50 Cent: Bulletproof received generally below average reviews due to poor gameplay mechanics but was praised for its solid storyline and music. It received 1 out of 5 and a Golden Mullet from X-Play. In spite of this, it received a positive rating of 8/10 from Official UK PlayStation 2 Magazine.

The PlayStation Portable G Unit Edition received mixed reviews from critics. GameSpots Alex Navarro did, however, say that it was a better game than the PS2 or Xbox versions.

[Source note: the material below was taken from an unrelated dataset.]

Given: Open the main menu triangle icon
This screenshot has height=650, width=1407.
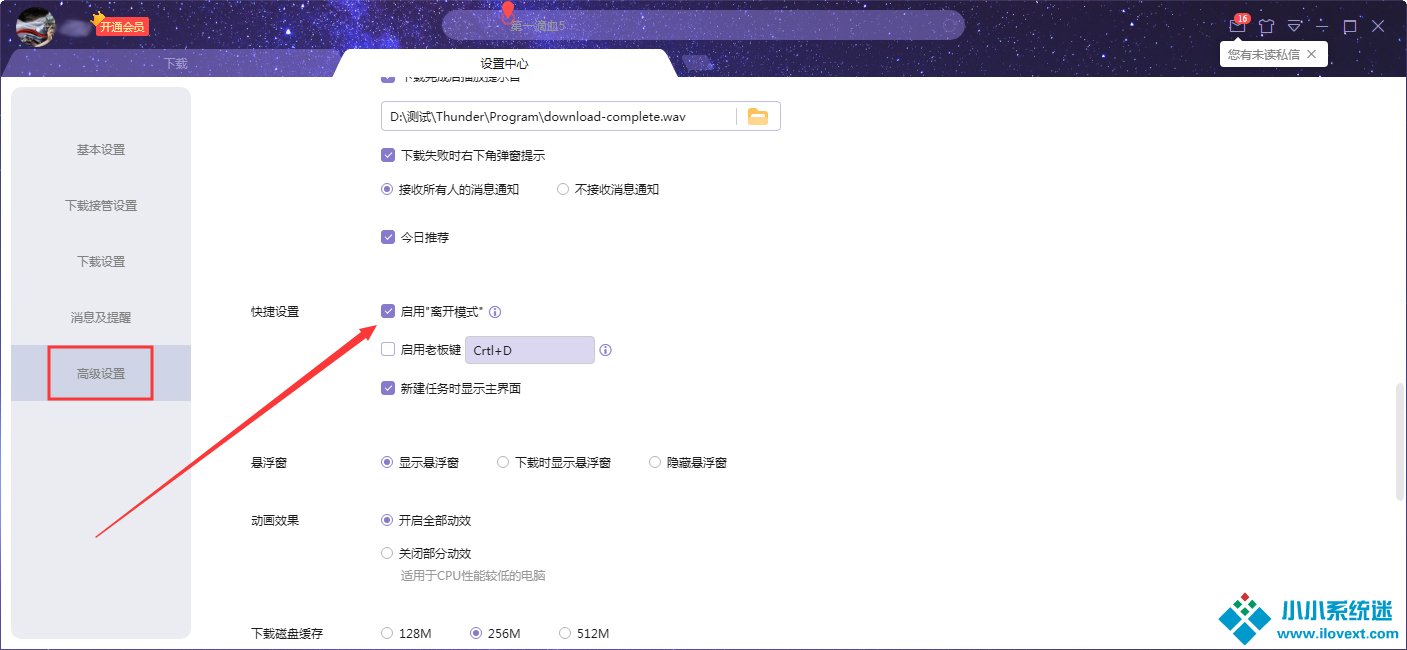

In Australia, the game was banned for encouraging game violence, with the distributor proving unsuccessful in its attempts to appeal the decision. In January 2006, the Australian Classification Board approved of a censored version which removed its arcade mode, downplayed its level of gore and declared itself to be over automatically if any innocent people are killed during the game; this version was rated MA15+.

Aggregate scores
| Aggregator | Score |
|---|---|
| GameRankings | 47.38% (PS2) 51.75% (Xbox) 53.56% (PSP) |
| Metacritic | 47/100 (PS2) 50/100 (Xbox) 52/100 (PSP) |

Review scores
| Publication | Score |
|---|---|
| 1Up.com | D+ (PSP) |
| Computer and Video Games | 7/10 (PS2, PSP) |
| Edge | 2/10 (PS2, Xbox) |
| Electronic Gaming Monthly | 3.3/10 (PS2, Xbox) 4.5/10 (PSP) |
| Eurogamer | 4/10 (PS2) 5/10 (PSP) |
| Game Informer | 6/10 (PS2, Xbox) 6.25/10 (PSP) |
| GamePro | 2/5 (PS2) |
| GameSpot | 4.8/10 (PS2, Xbox) 5.1/10 (PSP) |
| GameSpy | 1.5/5 (PS2, Xbox) |
| GamesRadar+ | 2.5/5 (PS2, Xbox) 2/5 (PSP) |
| GameTrailers | 5.2/10 (PSP) |
| GameZone | 5/10 (PSP) |
| IGN | 6.5/10 (PS2, Xbox) 5/10 (PSP) |
| Official U.S. PlayStation Magazine | 3/10 (PS2) |
| Official Xbox Magazine (UK) | 4/10 (Xbox) |
| Official Xbox Magazine (US) | 5/10 (Xbox) |
| PlayStation: The Official Magazine | 4/10 (PS2) 5.5/10 (PSP) |
| PSM3 | 4.8/10 (PS2) 4.7/10 (PSP) |
| TeamXbox | 6.8/10 (Xbox) |
| X-Play | 1/5 (PS2, Xbox) 2/5 (PSP) |
| USA Today | 3/5 (PS2, Xbox) |

=== Sales ===
50 Cent: Bulletproof sold 1,123,000 units, according to NPD Group (it is unclear whether this figure includes the PSP's "G-Unit Edition" release). By July 2006, the PlayStation 2 version had sold 600,000 units and earned $27 million in the United States. Next Generation ranked it as the 98th-highest-selling game launched for the PlayStation 2, Xbox or GameCube between January 2000 and July 2006 in that country. Overall sales of Bulletproof reached 850,000 units in the United States by July 2006. Its PlayStation 2 version received a "Gold" sales award from the Entertainment and Leisure Software Publishers Association (ELSPA), indicating sales of at least 200,000 units in the United Kingdom.